(Problem description): Exactly as they stand, set down all of the records again.

Start of Provided entries

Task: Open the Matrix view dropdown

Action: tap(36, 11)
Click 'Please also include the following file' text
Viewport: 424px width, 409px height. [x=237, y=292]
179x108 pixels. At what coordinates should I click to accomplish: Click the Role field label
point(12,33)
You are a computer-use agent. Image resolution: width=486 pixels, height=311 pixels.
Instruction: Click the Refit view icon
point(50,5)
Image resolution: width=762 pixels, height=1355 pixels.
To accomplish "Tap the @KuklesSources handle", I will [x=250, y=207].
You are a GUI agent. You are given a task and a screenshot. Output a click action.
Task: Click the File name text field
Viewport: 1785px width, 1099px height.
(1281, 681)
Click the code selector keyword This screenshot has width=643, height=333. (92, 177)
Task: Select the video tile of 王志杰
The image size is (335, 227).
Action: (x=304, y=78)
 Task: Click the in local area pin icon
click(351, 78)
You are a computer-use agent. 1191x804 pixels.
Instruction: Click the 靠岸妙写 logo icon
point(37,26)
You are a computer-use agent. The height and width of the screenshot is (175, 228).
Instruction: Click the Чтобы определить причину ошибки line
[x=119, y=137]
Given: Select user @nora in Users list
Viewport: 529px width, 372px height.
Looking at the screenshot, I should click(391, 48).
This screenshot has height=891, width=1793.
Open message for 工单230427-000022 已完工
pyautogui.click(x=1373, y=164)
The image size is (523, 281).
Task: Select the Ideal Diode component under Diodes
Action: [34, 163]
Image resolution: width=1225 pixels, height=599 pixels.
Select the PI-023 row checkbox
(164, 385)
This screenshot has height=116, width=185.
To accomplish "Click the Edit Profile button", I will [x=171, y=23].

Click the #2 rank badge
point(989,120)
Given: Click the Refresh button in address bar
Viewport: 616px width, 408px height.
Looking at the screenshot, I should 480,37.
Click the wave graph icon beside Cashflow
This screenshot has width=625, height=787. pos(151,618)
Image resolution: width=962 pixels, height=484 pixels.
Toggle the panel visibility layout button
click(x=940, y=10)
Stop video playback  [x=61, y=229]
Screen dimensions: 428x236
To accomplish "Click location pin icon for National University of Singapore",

End of Provided entries

(Expected answer):
Task: Open the Matrix view dropdown

Action: tap(36, 11)
Click 'Please also include the following file' text
Viewport: 424px width, 409px height. [x=237, y=292]
179x108 pixels. At what coordinates should I click to accomplish: Click the Role field label
point(12,33)
You are a computer-use agent. Image resolution: width=486 pixels, height=311 pixels.
Instruction: Click the Refit view icon
point(50,5)
Image resolution: width=762 pixels, height=1355 pixels.
To accomplish "Tap the @KuklesSources handle", I will [x=250, y=207].
You are a GUI agent. You are given a task and a screenshot. Output a click action.
Task: Click the File name text field
Viewport: 1785px width, 1099px height.
(1281, 681)
Click the code selector keyword This screenshot has width=643, height=333. (92, 177)
Task: Select the video tile of 王志杰
The image size is (335, 227).
Action: (x=304, y=78)
 Task: Click the in local area pin icon
click(351, 78)
You are a computer-use agent. 1191x804 pixels.
Instruction: Click the 靠岸妙写 logo icon
point(37,26)
You are a computer-use agent. The height and width of the screenshot is (175, 228).
Instruction: Click the Чтобы определить причину ошибки line
[x=119, y=137]
Given: Select user @nora in Users list
Viewport: 529px width, 372px height.
Looking at the screenshot, I should click(391, 48).
This screenshot has height=891, width=1793.
Open message for 工单230427-000022 已完工
pyautogui.click(x=1373, y=164)
The image size is (523, 281).
Task: Select the Ideal Diode component under Diodes
Action: [34, 163]
Image resolution: width=1225 pixels, height=599 pixels.
Select the PI-023 row checkbox
(164, 385)
This screenshot has height=116, width=185.
To accomplish "Click the Edit Profile button", I will [x=171, y=23].

Click the #2 rank badge
point(989,120)
Given: Click the Refresh button in address bar
Viewport: 616px width, 408px height.
Looking at the screenshot, I should 480,37.
Click the wave graph icon beside Cashflow
This screenshot has width=625, height=787. pos(151,618)
Image resolution: width=962 pixels, height=484 pixels.
Toggle the panel visibility layout button
click(x=940, y=10)
Stop video playback  [x=61, y=229]
Screen dimensions: 428x236
To accomplish "Click location pin icon for National University of Singapore",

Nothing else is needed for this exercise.